Re: memory deallocation
Re: memory deallocation
- Subject: Re: memory deallocation
- From: Andrew Farmer <email@hidden>
- Date: Sat, 4 Apr 2009 15:02:24 -0700
On 04 Apr 09, at 14:35, Daniel Luis dos Santos wrote:
Hello,
From what I know so far, memory allocated using the malloc() family
of functions is freed using the free() function. Literal values such
as :
char *aString = "some text";
are automatic values and are deallocated by the compiler
automatically.
This is incorrect. String constants are stored as constant data in
your program and cannot be deallocated (because they were never
allocated in the first place).
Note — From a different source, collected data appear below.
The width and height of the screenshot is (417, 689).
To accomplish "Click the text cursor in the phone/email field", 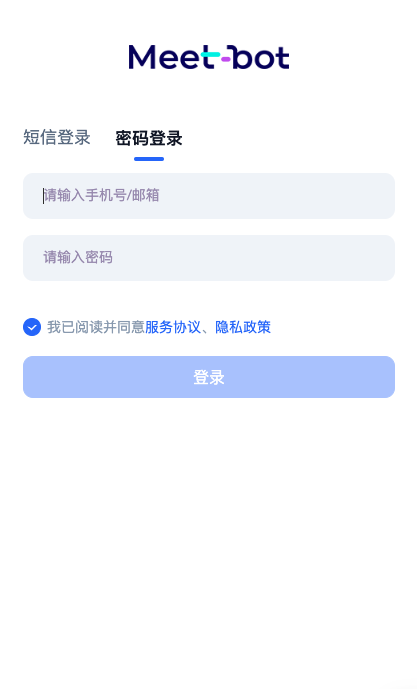I will pyautogui.click(x=43, y=196).

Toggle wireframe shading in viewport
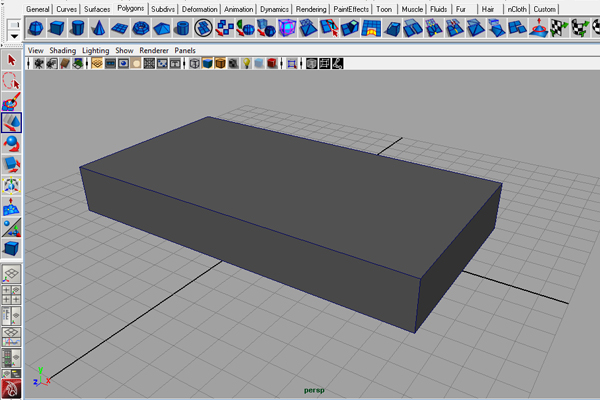[x=193, y=64]
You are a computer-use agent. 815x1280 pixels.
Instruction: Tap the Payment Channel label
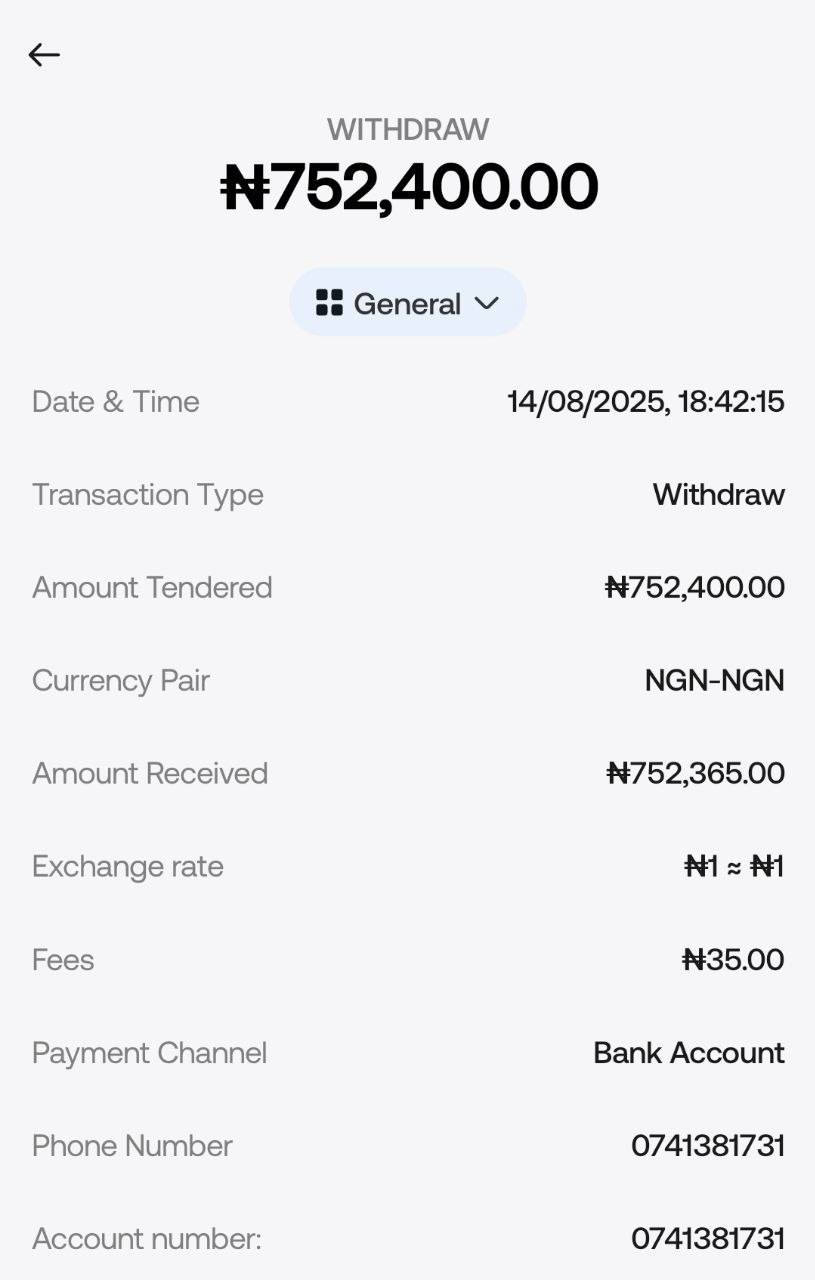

Passing them to free() will cause an
error like the one you observed.
when you pass as pointer to bytes (like a void*) to cocoa (for
example NSData), what does it do ? It copies the bytes or just
copies the pointer ? If I pass &aString to it that means that at the
end of the scope it will be deallocated, and NSData will have a
dangling pointer ?
Depends on whether you use a NoCopy/freeWhenDone: initializer for
NSData or not. As described in the documentation, NSData will by
default make a copy of the data (the bytes, not the pointer).
In your case, if you're trying to create a NSData object with the
contents of a string, the correct usage is:
char *cstring = "some text";
return [NSData dataWithBytesNoCopy:cstring length:strlen(cstring)];
We use dataWithBytesNoCopy here because the contents of the string are
in constant data, and can be guaranteed to not change or go away.